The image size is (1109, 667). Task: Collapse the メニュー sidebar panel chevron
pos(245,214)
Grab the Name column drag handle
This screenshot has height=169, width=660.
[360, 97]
******
Copy the lines above without changing anything.

#### SOLUTION FOR THIS PROBLEM
The image size is (1109, 667). Task: Collapse the メニュー sidebar panel chevron
pos(245,214)
Grab the Name column drag handle
This screenshot has height=169, width=660.
[360, 97]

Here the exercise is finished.